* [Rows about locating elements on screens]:
— begin —

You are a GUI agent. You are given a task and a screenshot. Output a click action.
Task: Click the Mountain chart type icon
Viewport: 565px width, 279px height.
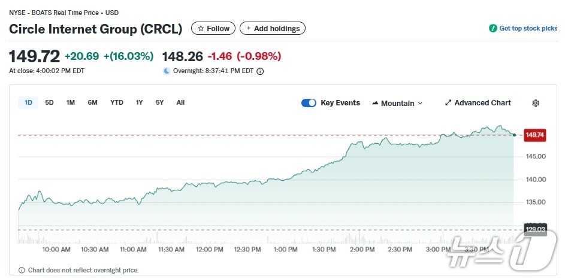pyautogui.click(x=375, y=103)
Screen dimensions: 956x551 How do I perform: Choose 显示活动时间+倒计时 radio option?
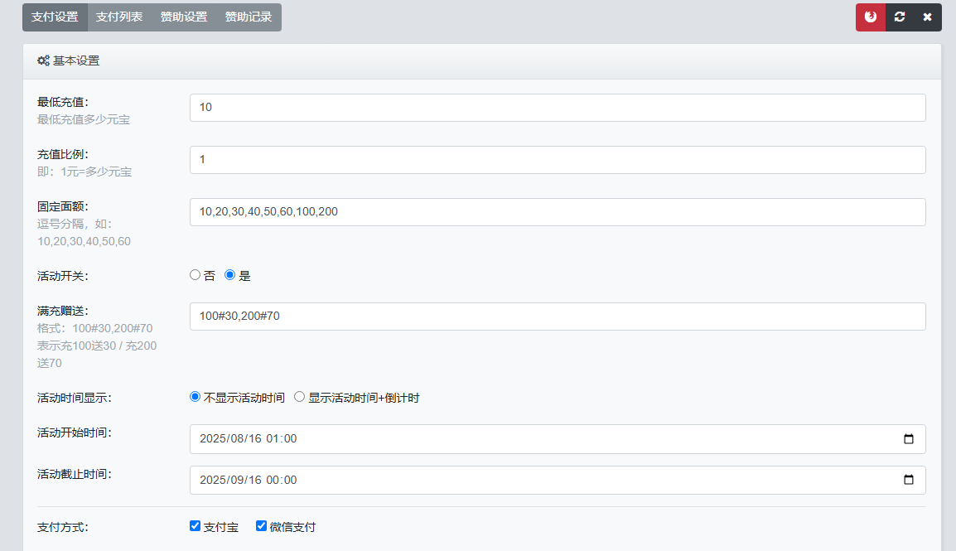pyautogui.click(x=300, y=397)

— end —

* [Task details]: Rewrite all the rows above with "Mountain" changed to "Area" and everything else left unchanged. Leave the pictures out of your answer.

* [Response to this task]:
You are a GUI agent. You are given a task and a screenshot. Output a click action.
Task: Click the Area chart type icon
Viewport: 565px width, 279px height.
pyautogui.click(x=375, y=103)
Screen dimensions: 956x551 How do I perform: Choose 显示活动时间+倒计时 radio option?
pyautogui.click(x=300, y=397)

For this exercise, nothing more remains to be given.